What to do: Reproduce only the lines that begin at the line with "The image size" and run to the end of the entries; omit every picture.

[[ Input open ]]

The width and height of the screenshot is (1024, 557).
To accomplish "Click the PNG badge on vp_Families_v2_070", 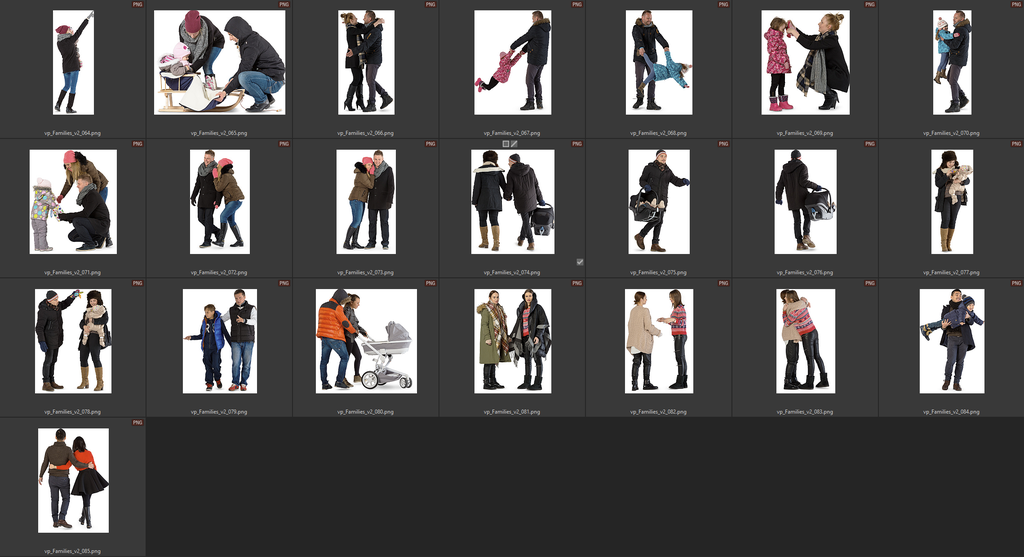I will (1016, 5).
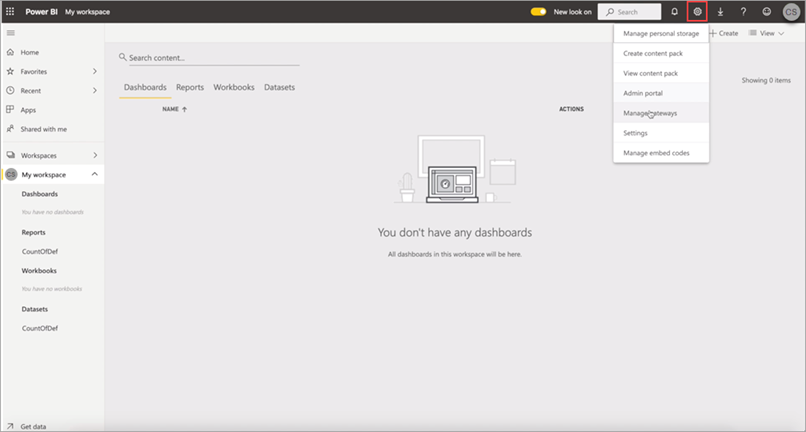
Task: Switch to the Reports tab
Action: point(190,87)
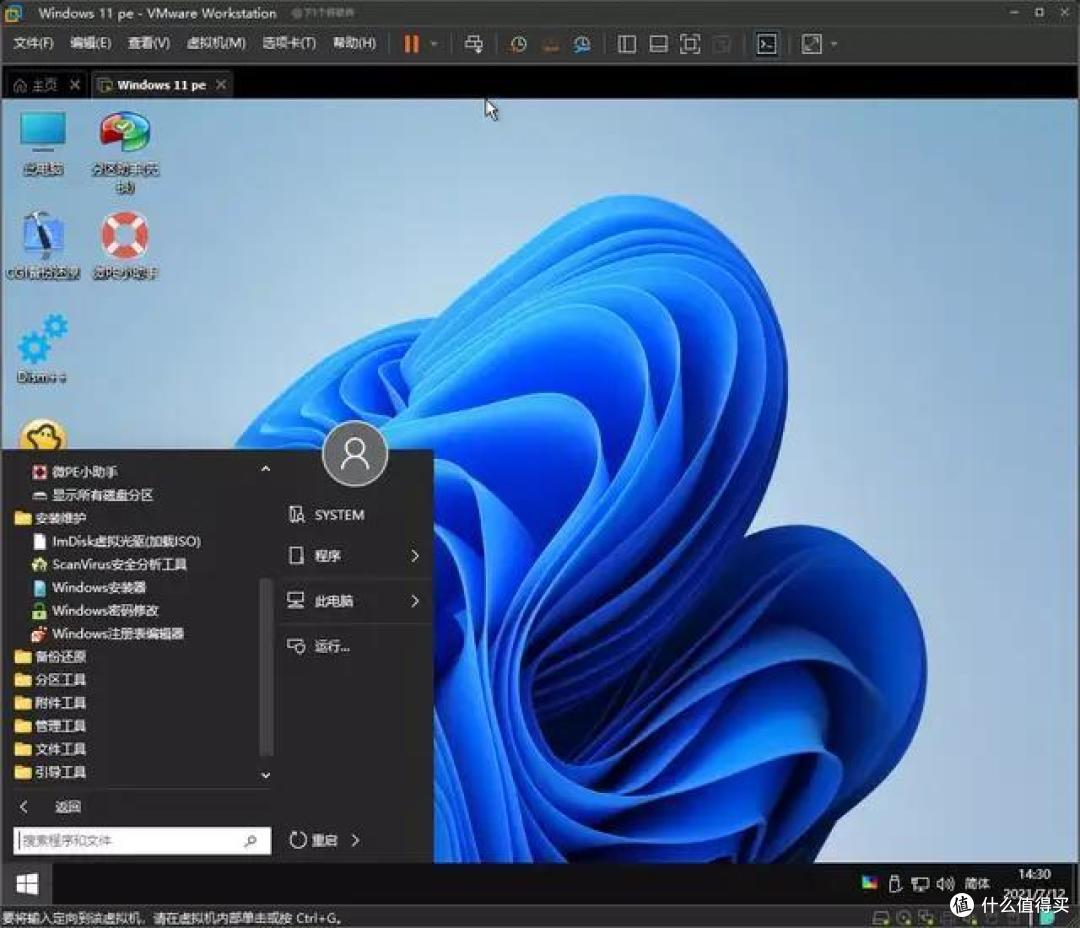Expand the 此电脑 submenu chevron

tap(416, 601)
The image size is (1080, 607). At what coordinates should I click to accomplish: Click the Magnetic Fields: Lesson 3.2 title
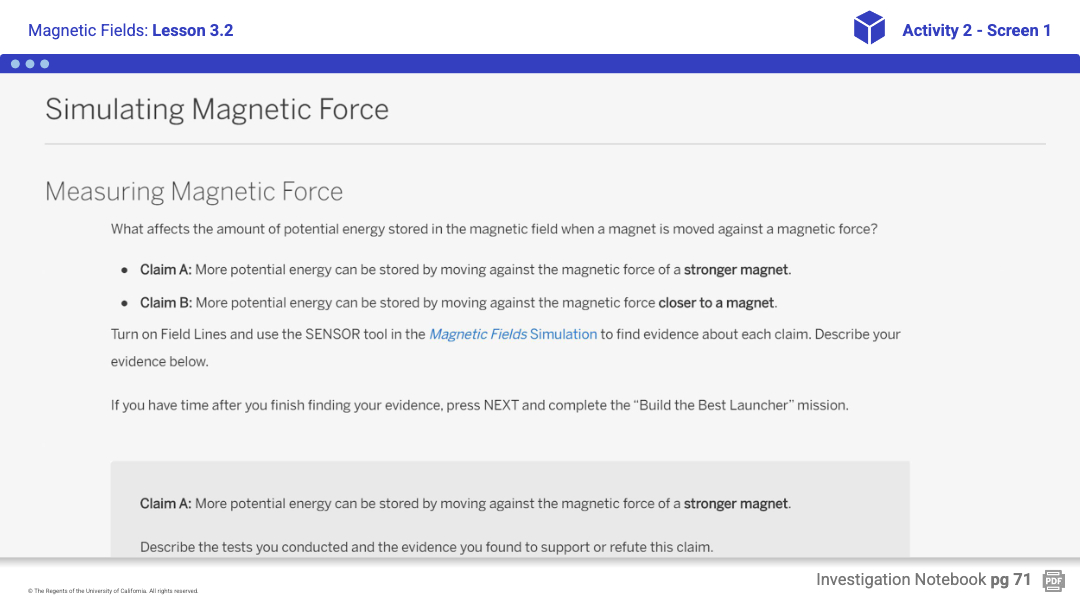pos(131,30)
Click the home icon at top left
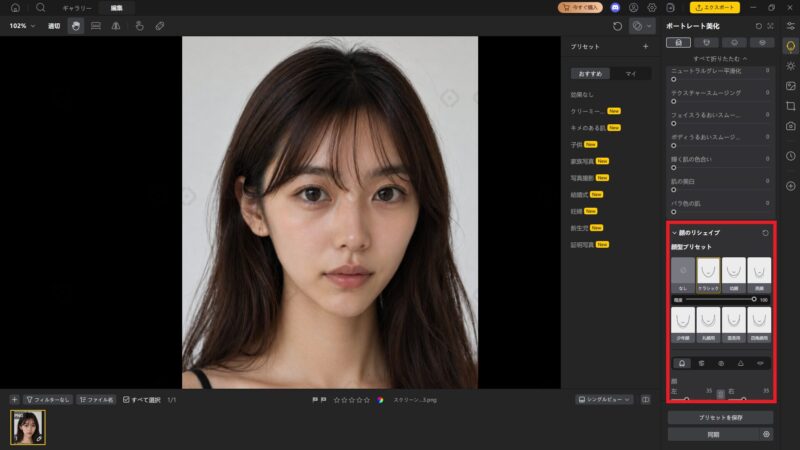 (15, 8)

[[ Input closed ]]

Response to the task:
The image size is (1080, 607). At what coordinates should I click to accomplish: Click the Magnetic Fields: Lesson 3.2 title
pos(131,30)
Click the home icon at top left
 (15, 8)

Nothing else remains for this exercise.